A neurociência, apesar de ter referências tão antigas, foi inaugurada como disciplina apenas
no século XX, após o crescente acúmulo de conhecimento acerca do sistema nervoso.
Acúmulo que se intensificou a partir do período renascentista. Entre os séculos XV e XX,
contribuições importantes feitas por Vesalius, Galvani, Legallois, Broca, Cajal, Pavlov, Cole e
Curtis, Loewi e Dale, Eccles, Kuffler, Levi-Montalcini, Hubel, dentre muitos outros e outras,
estabeleceram os fundamentos da neurociência ao elucidar as particularidades do tecido
nervoso que o tornam diferente dos demais, o qual então passou a ser estudado a partir das
propriedades únicas da comunicação neuronal, incluindo suas atividades elétricas, químicas e
moleculares (Kandel, 1982).
A multidisciplinaridade é uma característica marcante da neurociência. Esse fato parece ter
causa na própria complexidade do que o sistema nervoso é. Não surpreendente, biólogos,
biomédicos, psicólogos, filósofos, químicos, físicos, matemáticos, engenheiros
computacionais e da informação, dentre outras profissões, são altamente atuantes na
neurociência, sendo essas mesmas profissões, em última instância, responsáveis pela própria
forma dessa disciplina.
15
Uma vertente da neurociência é a neurociência comportamental, também conhecida como
psicobiologia (Breedlove et al., 2010). Essa área de estudos é norteadora da presente tese. Ela
surge da busca pela compreensão das causas biológicas dos comportamentos. Para isso,
pesquisadores e pesquisadoras desse campo de conhecimento fazem uso de ferramentas
experimentais da área da fisiologia, da biologia evolucionista, da biologia celular e molecular,
da biofísica, da bioquímica, da computação, dentre outras áreas.
Na atualidade, a biologia molecular molda a forma como a neurociência comportamental é
pensada e estudada (Benson, 2020). Ela tem possibilitado, por exemplo, meios experimentais
para identificação dos componentes das cascatas da sinalização neuronal, para a determinação
de circuitarias nervosas e para o detalhamento das propriedades elétricas do tecido neural, o
que, por sua vez, tem promovido o melhor entendimento do sistema nervoso e de suas
resultantes comportamentais.
O campo de estudo da biologia da memória, de onde também fundamenta-se o presente
trabalho de tese, de mesmo modo, entrou, pode-se dizer, em sua era molecular. Hoje, por
exemplo, quando se pensa em memória de um ponto vista experimental, pergunta-se quais são
as circuitarias, as moléculas e os padrões oscilatórios que medeiam esse processo.

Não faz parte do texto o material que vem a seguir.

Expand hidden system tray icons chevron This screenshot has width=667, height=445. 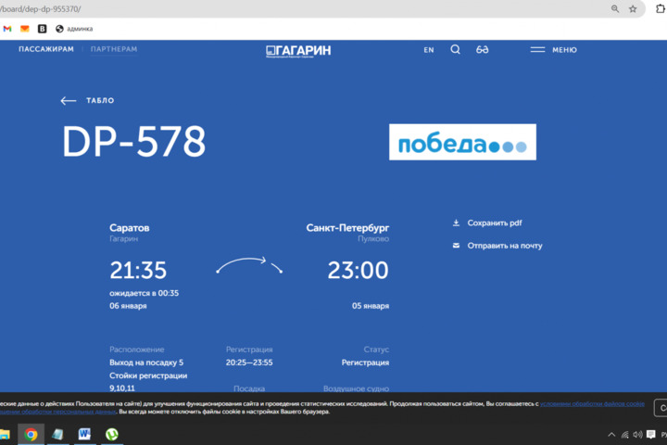point(611,434)
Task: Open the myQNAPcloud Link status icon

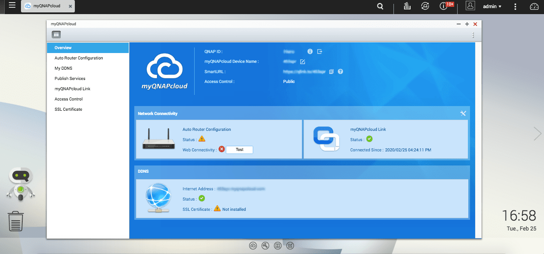Action: pos(370,139)
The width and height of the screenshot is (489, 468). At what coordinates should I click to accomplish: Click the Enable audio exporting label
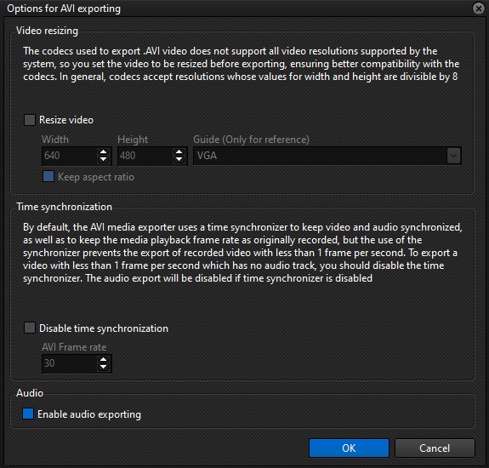[89, 414]
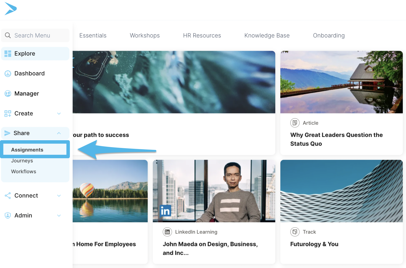Viewport: 406px width, 268px height.
Task: Click the Track type icon
Action: pos(295,232)
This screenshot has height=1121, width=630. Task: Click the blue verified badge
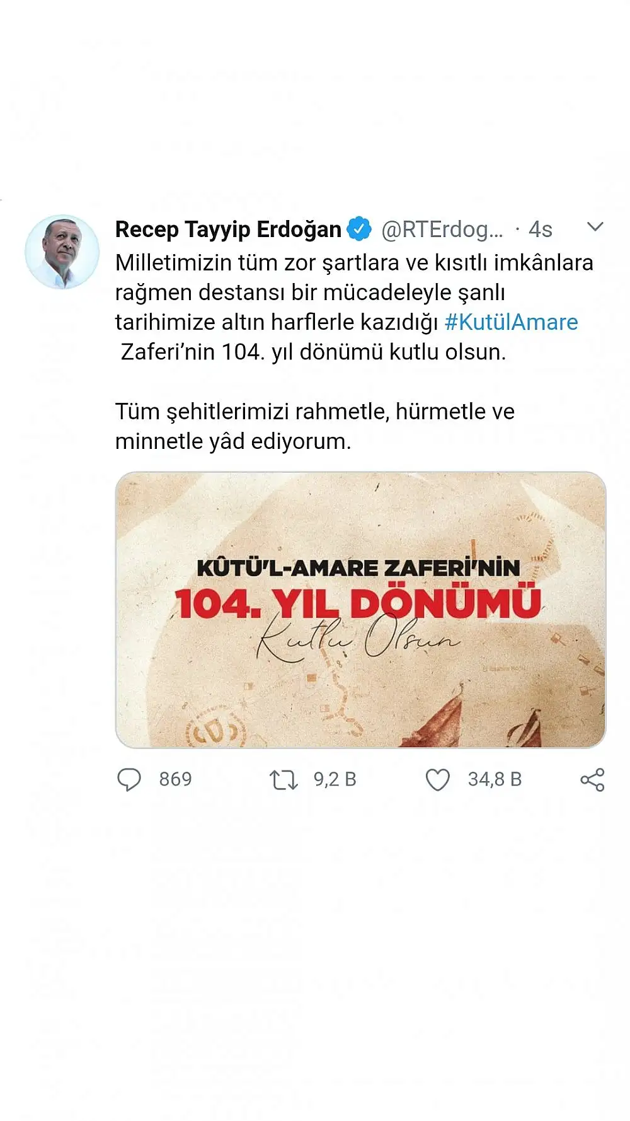pyautogui.click(x=359, y=229)
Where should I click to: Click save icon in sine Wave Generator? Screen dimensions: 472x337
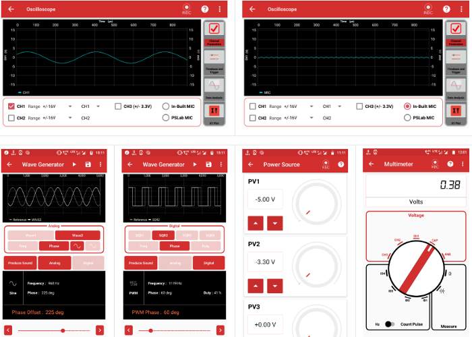(x=87, y=164)
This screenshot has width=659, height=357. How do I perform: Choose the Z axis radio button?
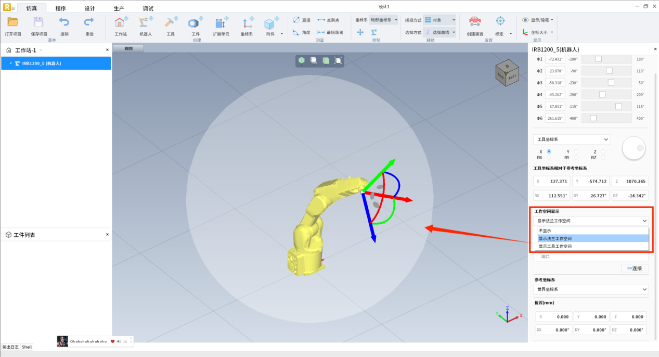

Nessa direção, esta tese de doutorado, no campo da neurociência comportamental e no campo
da memória, trata de entender o papel da proteína quinase II dependente de
cálcio/calmodulina (CaMKII) na consolidação e na reconsolidação da memória de
reconhecimento de objetos. Para isso, foi preciso a construção de uma fundamentação teórica
e a execução de experimentos, ambos apresentados no decorrer deste documento.
2. Antecedentes do tema
2.1. Conceitos e classificação das memórias
As memórias podem ser entendidas como representações cognitivas do passado, as quais se
estabelecem mediante modificações duradouras na comunicação neuronal, formando
engramas, as unidades físicas das memórias, também referidas como traços mnemônicos. Elas
16
têm uma natureza que depende do ato de lembrar, emergindo apenas quando evocadas, como
também têm a potencialidade para guiar comportamentos e pensamentos (Dudai, 2002a;
Hoediger III et al., 2007; Moscovitch, 2007). Ainda, uma vez que toda nossa experiência,
mesmo a introspectiva, tem-nas como origem ou, em última instância, afetam-nas, elas são
definidoras da percepção humana de existência e de identidade.
Essa explanação do que são memórias, ao ser abrangente e, ao mesmo tempo, resumida,
considera apenas o que há de comum entre elas, pontuando suas características centrais. As
memórias, entretanto, possuem particularidades suficientes para fazer com que elas sejam
reconhecidas como de diferentes tipos, bem como para fazer com que elas sejam
categorizadas em grupos distintos. A saber, as memórias podem ser diferenciadas e
categorizadas, por exemplo, segundo seu conteúdo, seu tempo de duração, bem como segundo
as circuitarias encefálicas envolvidas em seu processamento (Sweatt, 2010).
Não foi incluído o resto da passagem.